CMS est prêt pour le bobinage

Fin octobre, les dernières longueurs de conducteur destiné au solénoïde supraconducteur de CMS ont été produites. C'est un autre grand projet de CMS qui s'achève ainsi avec succès, après l'assemblage de la culasse de l'aimant l'an dernier (voir Bulletin 43/2002).

Plus de 1600 km de brin supraconducteur pour constituer 50 km de conducteur ! C'est la longueur nécessaire pour bobiner le solénoïde de CMS. C'est aussi plus que la distance qui sépare le CERN d'Annecy, où les longueurs de conducteur ont été fabriquées. Le lot complet de conducteur est constitué de 21 longueurs de 2500 m de supraconducteur renforcé, pour les cinq modules de la masse froide composés de quatre couches chacun, ainsi que pour la réalisation d'un prototype plus petit. Ce qui représente un projet de 18 millions de CHF. «C'est une réalisation majeure pour le projet d'aimant de CMS en particulier et pour CMS en général», déclare Domenico Campi, responsable du groupe CMS Aimant.


Les éléments du conducteur du solénoïde de CMS entrent dans la chambre à vide pour subir un soudage par faisceau d'électrons, à Annecy.
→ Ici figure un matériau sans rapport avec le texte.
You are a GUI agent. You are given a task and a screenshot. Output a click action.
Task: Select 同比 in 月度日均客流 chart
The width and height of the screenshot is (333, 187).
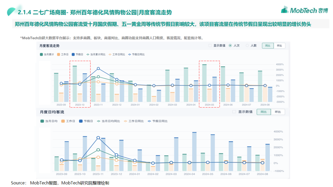pos(264,112)
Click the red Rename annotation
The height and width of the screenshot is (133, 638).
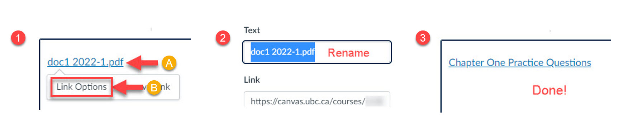pyautogui.click(x=348, y=53)
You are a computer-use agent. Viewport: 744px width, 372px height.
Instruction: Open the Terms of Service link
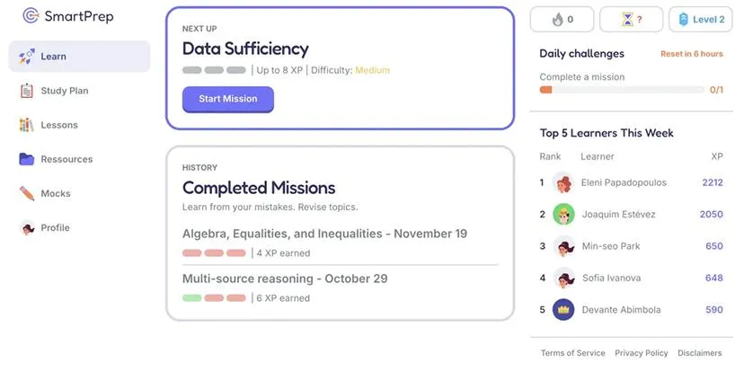[x=572, y=353]
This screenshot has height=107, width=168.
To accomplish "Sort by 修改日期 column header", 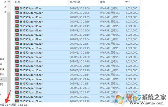I will pos(75,2).
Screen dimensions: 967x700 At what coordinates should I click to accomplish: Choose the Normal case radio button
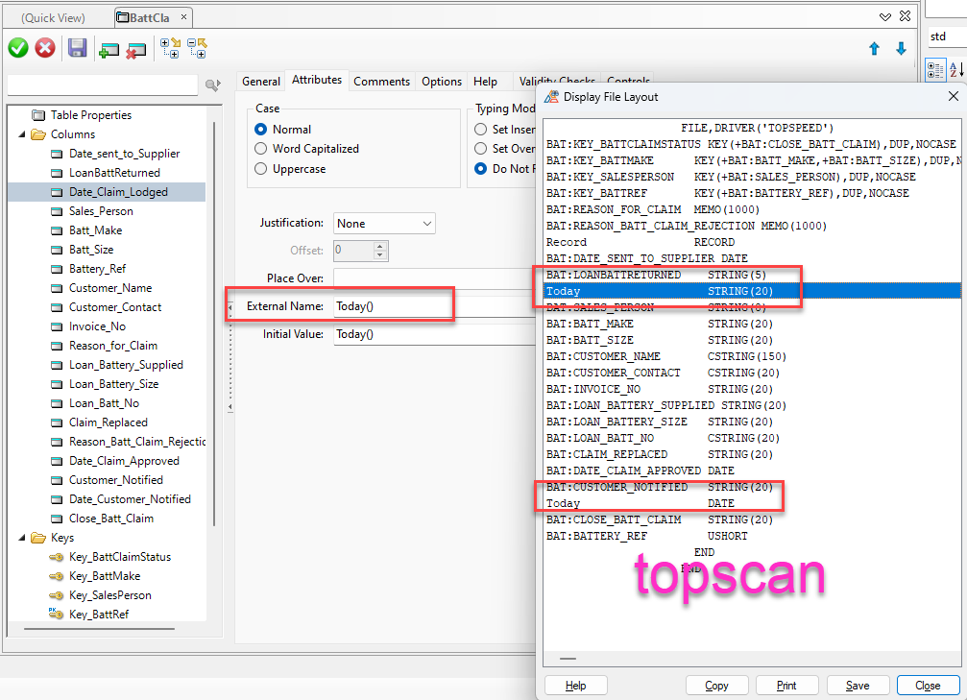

Le détecteur CMS nécessite un champ magnétique élevé de 4 teslas dans l'aimant de 13 m de long. Seuls les supraconducteurs permettent d'atteindre une telle intensité, si l'on veut éviter d'avoir un solénoïde de 3 mètres d'épaisseur avec des conducteurs conventionnels ! Mais ce champ magnétique intense génère également une forte pression. Après mise sous tension, la pression radiale dans la bobine de CMS doit atteindre 64 atmosphères, soit 64 kilos par centimètre carré ! Pour éviter d'avoir à construire une enceinte résistant à ces forces, qui de surcroît pourraient mettre à défaut l'isolation, une solution innovante a été proposée par le CEA : renforcer localement le conducteur, là où pression magnétique est générée.
La structure complexe d'un tel conducteur renforcé comprend un câble rectangulaire, appelé câble de Rutherford, constitué de 32 brins de niobium-titane supraconducteur. Le tout est enrobé d'aluminium pur à 99,998%, formant ainsi l'insert, qui lui même est renforcé par deux sections d'alliage d'aluminium. Steve Horvath de l'ETHZ et François Wittgenstein du CERN furent à l'origine des premiers essais avec leurs collègues de l'atelier central du CERN (Thierry Tardy en particulier) pour obtenir une structure aussi innovante.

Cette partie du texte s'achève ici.